MN Lawmakers expect newly adopted non-compete ban to have big impact

Credit: MGN
Credit: MGN(MGN)
Published: Jul. 12, 2023 at 2:54 AM CDT
Email This Link
Share on Pinterest
Share on LinkedIn

ST. PAUL, Minn. (GRAY) – On July 1st, Minnesota joined the ranks of 4 other states (North Dakota, Oklahoma, California) in banning non-compete clauses. The bill was one of many included in the 2023 Omnibus Jobs and Labor Bill, and prevents entities in the state from enforcing non-complete clauses, rendering them effectively void.

The law does not apply to clauses that were already in effect before July 1.

The DFL pushed hard to make the bill a reality. Leading the charge in the Senate was Sen. Alice Mann (DFL - Edina).

“I think non-competes, after all the research that I did, are very harmful to the economy as a whole,” said Mann, “They hamper innovation. They push people out of their communities, which is a really big deal. And they sometimes even induce workers to leave their occupations entirely. So we forego accumulated training and experience in those fields.”

Mann wasn’t alone in her convictions. The bill got widespread support from members of her own party.

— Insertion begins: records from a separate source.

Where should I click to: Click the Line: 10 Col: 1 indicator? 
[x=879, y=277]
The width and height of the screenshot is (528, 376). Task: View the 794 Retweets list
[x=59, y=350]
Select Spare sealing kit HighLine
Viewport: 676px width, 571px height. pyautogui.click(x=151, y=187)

The newly passed law isn’t so popular with some members of the business community, though.

The Minnesota Broadcaster’s Association, for instance, pushed hard to prevent non-compete clauses from being banned in 2023. President Wendy Paulson explained that non-compete clauses have always been a standard part of the industry.

“With this new law going into effect July 1, it’s going to mean that many of the broadcasters are just going to have to realign how they’re doing things with their talent,” Paulson said.

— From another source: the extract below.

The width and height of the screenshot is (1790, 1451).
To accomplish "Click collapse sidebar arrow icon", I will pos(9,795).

For Paulson and other opponents of the legislation, one of the main arguments involves the amount of money sunk into new employees and new talent.

“Everybody’s trying to get the eyeballs of the consumers to be watching their product. And so they put in a lot of time and effort into promoting their personalities,” she said.

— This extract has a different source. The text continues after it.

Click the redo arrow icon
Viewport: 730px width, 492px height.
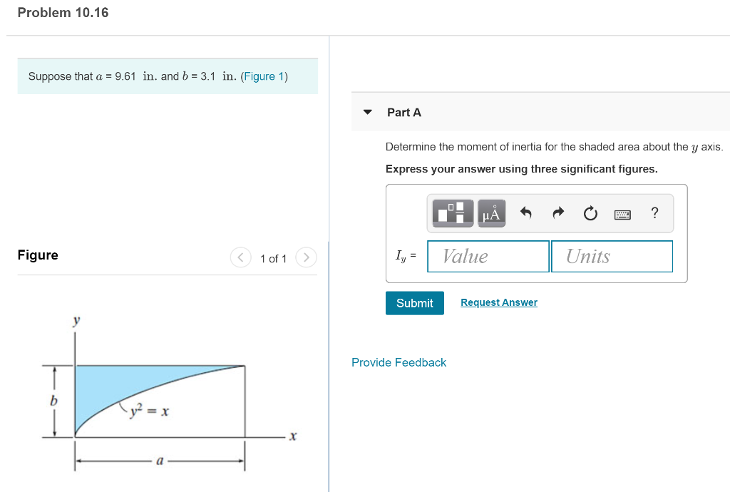tap(557, 212)
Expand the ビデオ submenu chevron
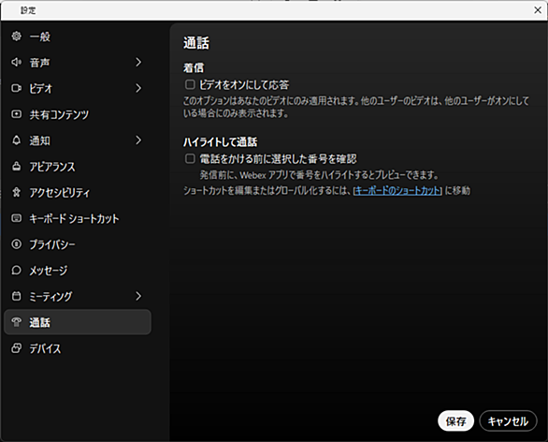 coord(138,88)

Mann believes that on the contrary, the bill will help certain areas maintain talent that might otherwise be lost.

“Why shouldn’t that person be allowed to leave? You can always put in place things like, ’If I invest [a certain] amount of money into this person, they have to work here for five years. And if they don’t, they have to pay back that investment,’” said Mann, “You can still do that. But to prevent someone from working after they leave, that should be illegal.”

The Federal Trade Commission is also considering a ban on non-competes at the federal level.